━━━ Article

To still allow a host to quickly terminate a Multipath TCP connection, Multipath TCP must be able to verify the validity of a packet that terminates a connection. For this, Multipath TCP defines the FAST_CLOSE option that includes a 64 bits security key. These keys are exchanged during the initial handshake and included in the state associated to a Multipath TCP connection. To quickly close a connection, a host simply needs to send the key of the remote host in a FAST_CLOSE option sent over one of the active subflows. The Multipath TCP specification defines two different methods to use the FAST_CLOSE option.
The first solution is to send the FAST_CLOSE option inside an ACK. Upon reception of such a packet, a host sends a RST over all active subflows. This is illustrated in Fig. 33.
Fig. 33 Abrupt release of a Multipath TCP connection by sending FAST_CLOSE inside an ACK
Fig. 34 Abrupt release of a Multipath TCP connection by sending a RST with FAST_CLOSE on all subflows
Coping with middlebox interference
The previous sections have explained how Multipath TCP operates at a high level. They assume a simple network that is mainly composed of hosts, switches and routers. TCP and Multipath TCP are used by the hosts. They rely on IP packets that contain the TCP segments. These packets are forwarded by IP routers and possibly switches at layer-2 before reaching their final destination. In a network that uses layered protocols, the switches only inspect the layer-2 headers, the routers only read and change the layer-2 and layer-3 headers. Neither the switches nor the routers read or modify the payload of the packets that they forward. Unfortunately, this assumption is not true on the global Internet and in enterprise networks. Besides switches and routers, these networks contains other types of equipment that process packets [32]. These devices are usually called middleboxes because they reside in the middle of the network and process packets in different ways. A detailed survey of all the different types of middleboxes is outside the scope of this document. We discuss below some of the popular middleboxes and analyze how they have influenced the design of Multipath TCP.

━━━━━━

→ Your tasks:
1: Translate this sentence from the Multipath TCP passage into Spanish: "These devices are usually called middleboxes because they reside in the middle of the network and process packets in different ways."
2: Answer these questions from the Multipath TCP passage:
(a) How many bits long is the security key included in the FAST_CLOSE option?
(b) What does a host send over all active subflows after receiving an ACK that carries the FAST_CLOSE option?
(c) Which headers do routers read and change?
3: Please carry the Multipath TCP passage forward from its last sentence.

━━━ Data provided

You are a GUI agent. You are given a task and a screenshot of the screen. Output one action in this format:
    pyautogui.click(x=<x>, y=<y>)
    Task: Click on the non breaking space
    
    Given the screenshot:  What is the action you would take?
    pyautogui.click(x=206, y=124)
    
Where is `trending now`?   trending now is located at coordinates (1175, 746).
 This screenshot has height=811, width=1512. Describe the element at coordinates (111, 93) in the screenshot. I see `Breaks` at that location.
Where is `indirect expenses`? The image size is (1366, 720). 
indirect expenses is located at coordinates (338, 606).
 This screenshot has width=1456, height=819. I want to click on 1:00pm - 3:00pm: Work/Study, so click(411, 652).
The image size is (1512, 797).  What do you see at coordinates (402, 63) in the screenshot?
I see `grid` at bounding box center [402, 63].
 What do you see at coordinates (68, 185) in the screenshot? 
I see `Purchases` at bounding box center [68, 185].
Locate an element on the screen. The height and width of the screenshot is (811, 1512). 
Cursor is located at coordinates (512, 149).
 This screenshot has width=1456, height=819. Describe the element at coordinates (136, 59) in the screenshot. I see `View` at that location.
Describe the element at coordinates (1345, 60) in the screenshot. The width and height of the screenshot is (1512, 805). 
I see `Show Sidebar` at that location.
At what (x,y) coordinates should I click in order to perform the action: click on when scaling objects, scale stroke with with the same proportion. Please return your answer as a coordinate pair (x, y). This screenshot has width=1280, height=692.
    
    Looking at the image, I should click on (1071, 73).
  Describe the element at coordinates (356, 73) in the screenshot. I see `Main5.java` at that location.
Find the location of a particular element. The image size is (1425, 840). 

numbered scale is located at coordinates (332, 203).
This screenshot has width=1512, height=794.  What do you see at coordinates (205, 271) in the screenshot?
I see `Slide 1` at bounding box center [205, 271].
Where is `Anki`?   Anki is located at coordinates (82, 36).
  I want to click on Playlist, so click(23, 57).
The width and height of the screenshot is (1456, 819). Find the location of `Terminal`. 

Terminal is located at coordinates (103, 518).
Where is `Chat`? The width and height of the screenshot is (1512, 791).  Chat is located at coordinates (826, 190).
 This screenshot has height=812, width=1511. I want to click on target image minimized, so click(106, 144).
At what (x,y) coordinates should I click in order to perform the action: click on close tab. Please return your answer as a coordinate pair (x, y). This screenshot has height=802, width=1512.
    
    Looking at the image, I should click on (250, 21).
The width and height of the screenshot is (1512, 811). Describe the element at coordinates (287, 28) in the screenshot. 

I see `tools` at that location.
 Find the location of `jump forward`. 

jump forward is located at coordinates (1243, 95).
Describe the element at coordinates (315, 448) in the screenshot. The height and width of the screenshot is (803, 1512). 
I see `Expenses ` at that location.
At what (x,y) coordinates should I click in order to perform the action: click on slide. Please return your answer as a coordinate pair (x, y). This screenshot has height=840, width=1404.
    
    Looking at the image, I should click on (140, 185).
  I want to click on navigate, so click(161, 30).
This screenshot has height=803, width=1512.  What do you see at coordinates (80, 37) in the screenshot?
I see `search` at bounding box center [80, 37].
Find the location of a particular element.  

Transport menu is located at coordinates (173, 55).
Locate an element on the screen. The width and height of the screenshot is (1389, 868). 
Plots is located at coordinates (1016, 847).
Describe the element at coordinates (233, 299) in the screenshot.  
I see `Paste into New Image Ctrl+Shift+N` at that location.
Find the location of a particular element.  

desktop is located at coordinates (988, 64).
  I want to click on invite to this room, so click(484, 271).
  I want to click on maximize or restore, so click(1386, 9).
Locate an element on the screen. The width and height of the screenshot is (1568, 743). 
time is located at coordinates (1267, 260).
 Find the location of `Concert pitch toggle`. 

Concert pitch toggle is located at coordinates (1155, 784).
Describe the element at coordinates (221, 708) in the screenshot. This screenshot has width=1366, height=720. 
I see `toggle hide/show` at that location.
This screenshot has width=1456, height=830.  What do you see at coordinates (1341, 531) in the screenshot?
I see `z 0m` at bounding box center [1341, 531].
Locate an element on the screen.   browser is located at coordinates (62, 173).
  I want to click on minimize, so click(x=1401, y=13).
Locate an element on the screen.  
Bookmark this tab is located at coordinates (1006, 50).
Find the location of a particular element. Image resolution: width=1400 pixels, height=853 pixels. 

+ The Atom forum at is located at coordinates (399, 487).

━━━━━━

→ Set of answers:
1: Estos dispositivos suelen llamarse middleboxes porque se encuentran en medio de la red y procesan los paquetes de diferentes maneras.

2:
(a) 64 bits.
(b) A RST.
(c) The layer-2 and layer-3 headers.

3:
Our first middlebox is a firewall. A firewall is a device that receives packets, analyzes their contents and then forwards or blocks the packet. The simplest firewalls are the stateless firewalls that accept or reject each individual packet. Such a firewall can accept packet based on the source or destination addresses or port numbers. Some firewalls also check the flags or the IP header or reassemble the received packet fragments. Others analyze the TCP header and verify the utilization of the TCP options. A firewall can be configured using a white list or a black list. A white list specifies all the packet fields that are valid and all the others are invalid. On the other hand, a black list specifies the packets that must be rejected by the firewall and all the others are accepted. Many firewalls use a small white list that defines the TCP options that the firewall accepts. This list typically includes the widely deployed options such as MSS [4], timestamps [33], windows scale [34] and selective acknowledgments [12]. TCP options are encoded using the Kind, Length, Value format shown in Fig. 35.
Fig. 35 Generic format for TCP options
It is interesting to explore how such a firewall reacts when it receives a packet containing a TCP option that is not part of its whitelist. There are two possibilities. Some firewalls simply drop the packet, but this blocks a connection that could be totally legitimate. Other firewalls remove the option from the TCP header. This can be done by either removing the bytes that contain the unknown TCP option, adjust the Length field of the IP header, the TCP Header length (and possibly update the padding) and update the TCP checksum. A simpler approach is to replace the bytes of the option with byte 1. This corresponds to the standard No-Operation TCP option [4]. The advantage of this approach is that the firewall only has to recompute the TCP checksum and does not need to adjust the packet length and move data.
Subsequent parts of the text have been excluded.